In questo dramma dalle tinte romantiche, Jessie Buckley è Anna, un’educatrice che viene assunta dall’istituto che si occupa di mettere in atto questa singolare forma di “scienza dell’amore” fondata sull’analisi delle unghie. Ryan (Jeremy Allen White) è il compagno di Anna, ma nonostante la coppia possieda un certificato d’amore che prova al 100% la bontà della loro unione, la donna sembra piano piano volersi allontanare sentimentalmente dall’uomo. La situazione viene ulteriormente complicata dall’entrata in gioco di una nuova conoscenza di Anna, Amir, un supervisore dell’istituto interpretato da Riz Ahmed.

Messe da parte le derive dell’assurdo più marcatamente riconducibili alla Greek weird wave, Nikou ripiega su un racconto molto ordinario incentrato sulla riscoperta individuale perseguita dalla protagonista del film. Nonostante i richiami a The Lobster di Lanthimos, Fingernails non sconfina mai in quel tipo di indagine, preferendo invece ricorrere agli schemi tradizionali di un certo romanticismo idealista, ogni tanto scalfito da qualche (tiepida) incursione nel grottesco. Sono quasi sempre suggestioni lasciate ai margini, però. relegate in particolar modo alle interazioni con le coppie con cui Anna e Amir si trovano ad interagire quotidianamente nel loro tentativo di “educarle” all’amore.

Alla fine, si tratta solamente di vignette per permettere ad Anna di entrare mano a mano sempre più in contatto con la sua dimensione interiore e con cosa vuole realmente per se stessa. Le questioni relazionali, identitarie, di ricerca empatica e di conseguente sottolineatura della tendenza del contemporaneo ad allontanare le persone, alla disconnessione e alla frammentazione sociale rimangono invece costantemente in superficie, surclassate da un’esigenza sentimentalista spuria, priva di simbolismi penetranti.
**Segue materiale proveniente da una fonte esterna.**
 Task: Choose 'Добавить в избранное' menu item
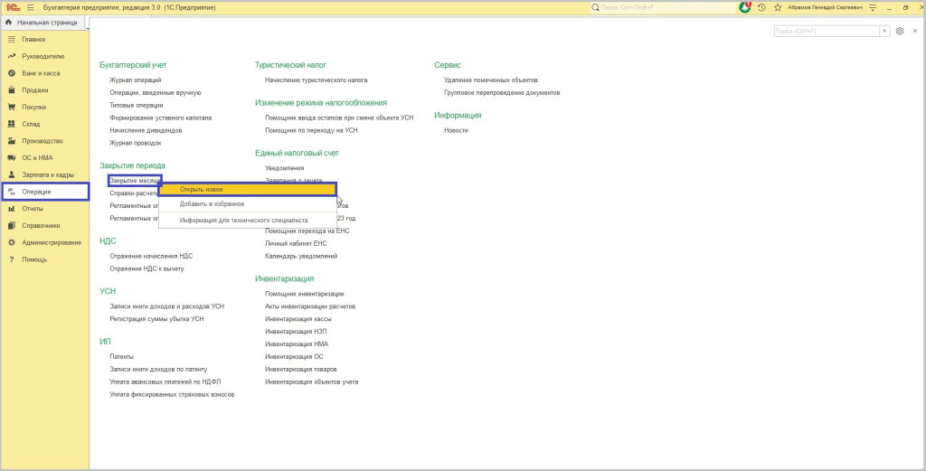(212, 204)
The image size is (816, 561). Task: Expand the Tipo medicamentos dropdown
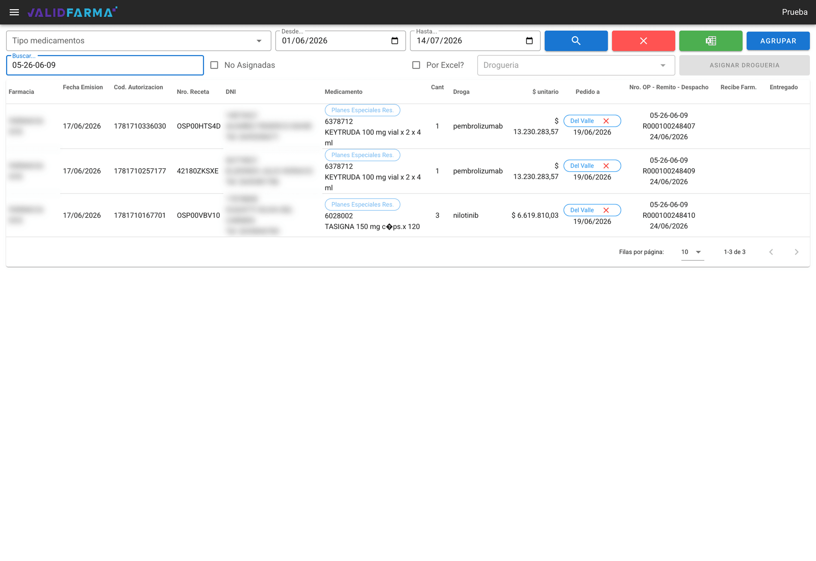[139, 41]
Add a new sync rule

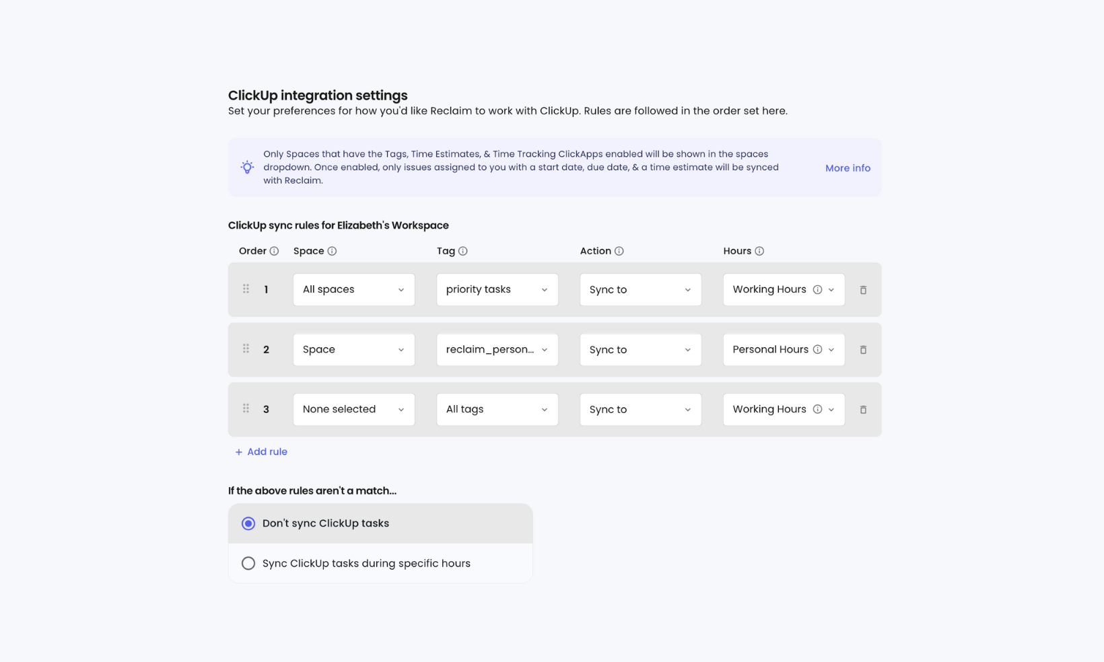click(x=261, y=452)
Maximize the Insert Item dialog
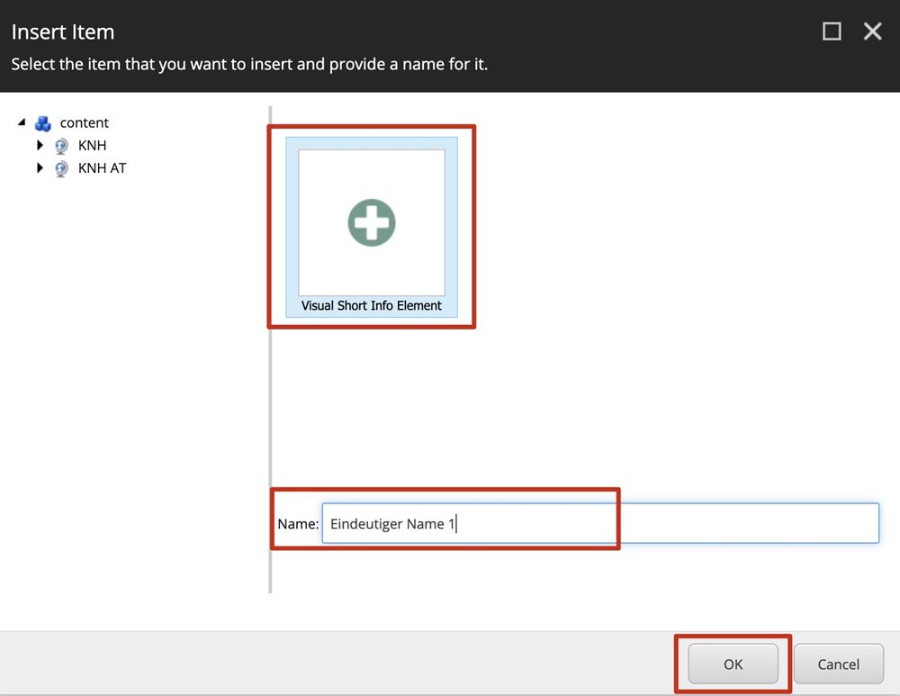Screen dimensions: 900x696 [x=832, y=32]
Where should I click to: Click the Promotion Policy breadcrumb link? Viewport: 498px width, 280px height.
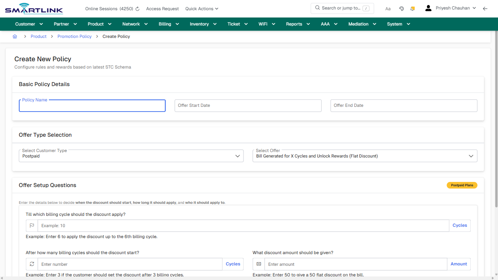point(74,36)
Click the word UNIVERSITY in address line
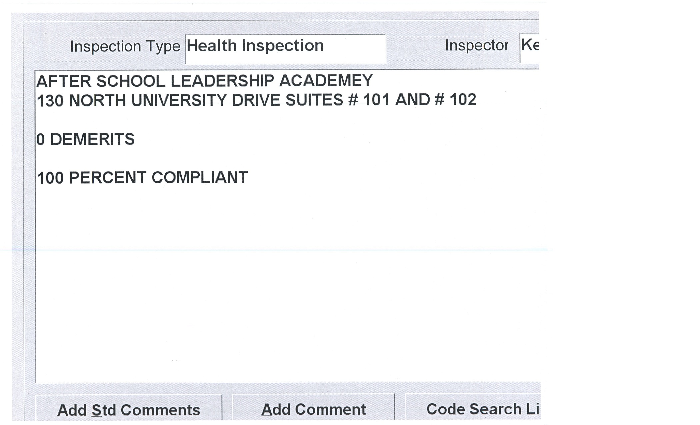Image resolution: width=700 pixels, height=425 pixels. (x=179, y=100)
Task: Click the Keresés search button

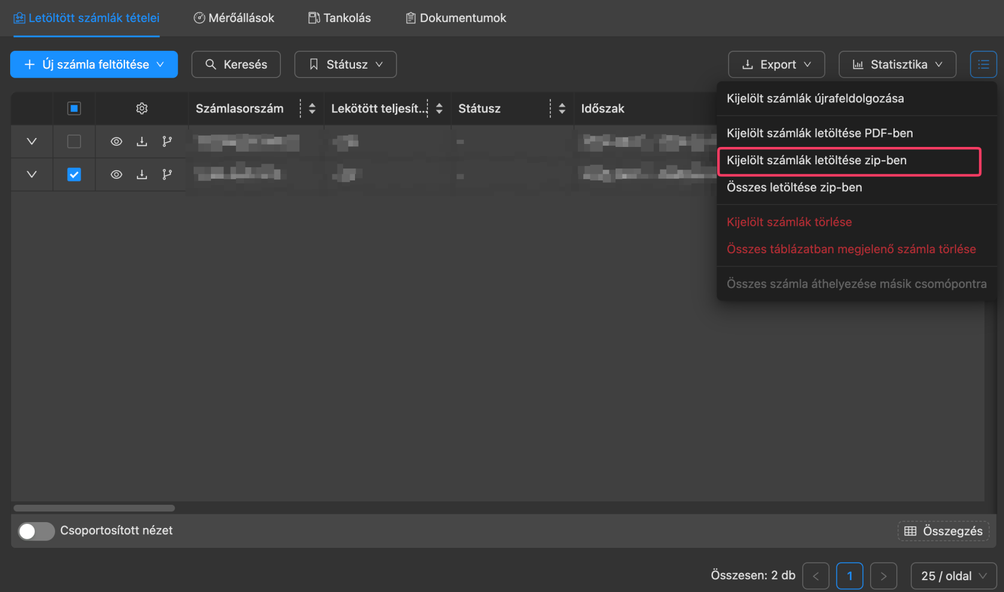Action: pos(236,65)
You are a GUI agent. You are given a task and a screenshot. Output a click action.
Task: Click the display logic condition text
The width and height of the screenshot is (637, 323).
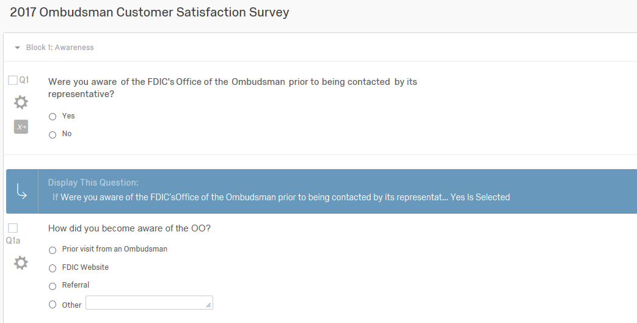[x=281, y=197]
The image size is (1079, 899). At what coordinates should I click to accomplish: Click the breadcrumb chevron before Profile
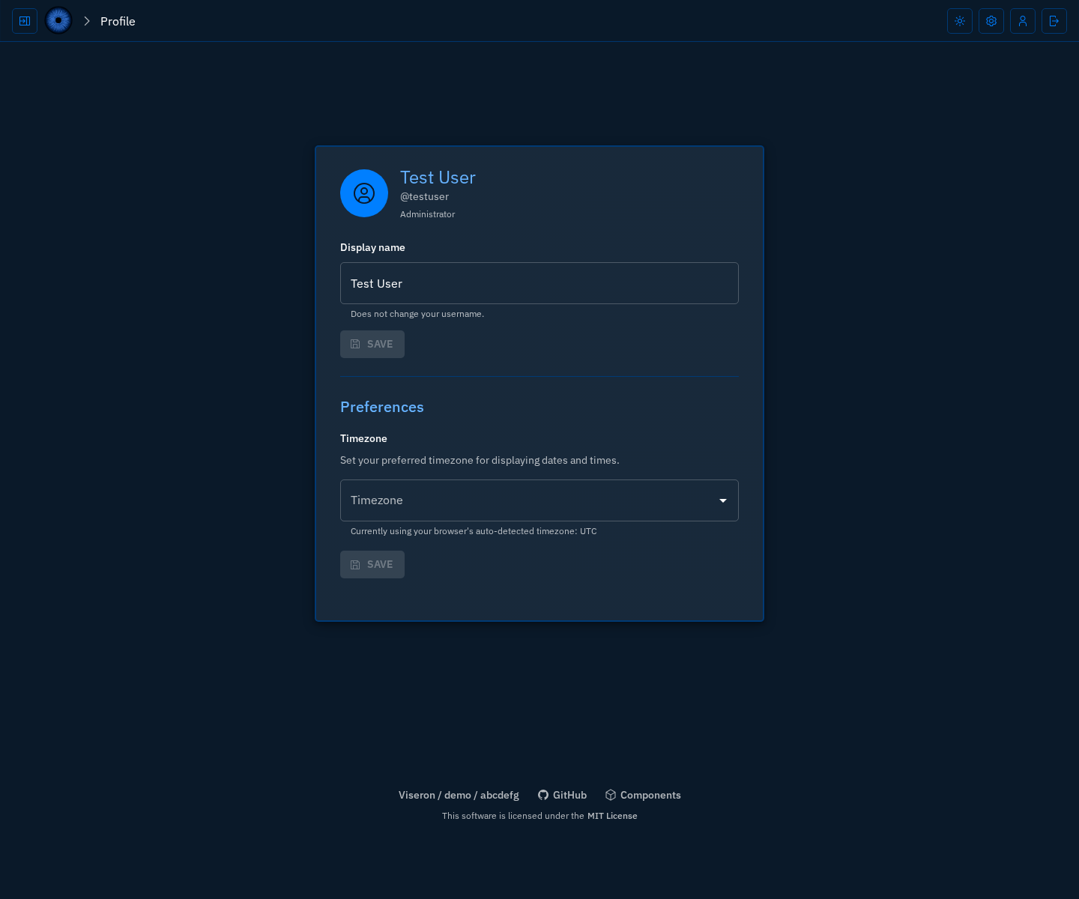pos(87,21)
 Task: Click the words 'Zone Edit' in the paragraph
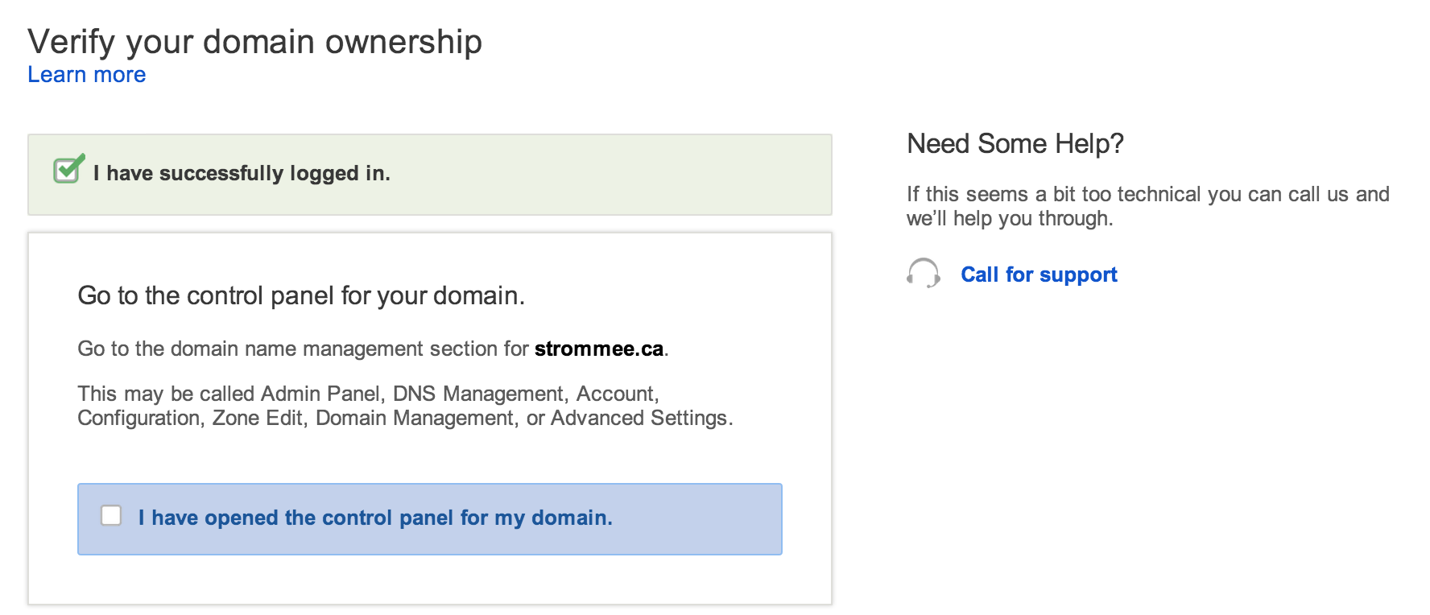(x=258, y=418)
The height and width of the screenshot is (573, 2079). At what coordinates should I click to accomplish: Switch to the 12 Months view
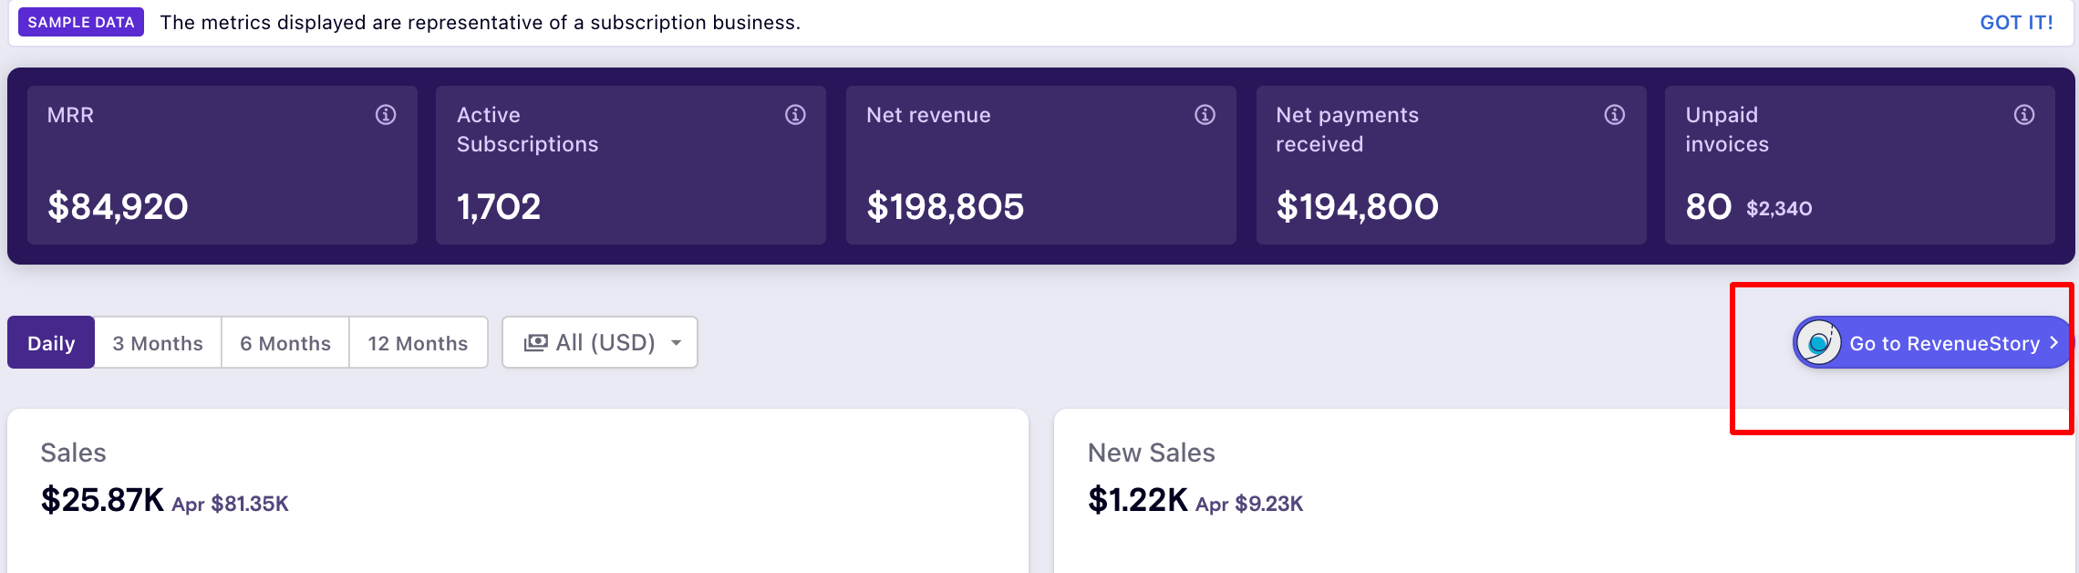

Nel film vi sono anche dei passaggi delicati, di indubbia intensità emotiva (come la soggettiva di Anna sott’acqua mentre osserva Amir, un semplice sguardo che porta però con sé una peculiare carica espressiva scaturita dal contesto che li circonda), ma sono solamente dei lampi improvvisi e sparuti. La stessa base portante del film, le unghie, e in particolar modo il metodo spartano con il quale vengono prelevate ai soggetti dell’istituto, non è esplorato con la profondità necessaria a suscitare la reazione viscerale che, a monte, vorrebbe provocare. Nello scontro dicotomico tra l’esame delle relazioni dei protagonisti e la volontà di condurre una ricerca sociale più ampia, Nikou non sembra mai avere pienamente chiaro quale sia il quadro generale del film. Ed è proprio nella sua ambivalenza costitutiva che Fingernails rimane un’opera incompiuta, perennemente in sospeso.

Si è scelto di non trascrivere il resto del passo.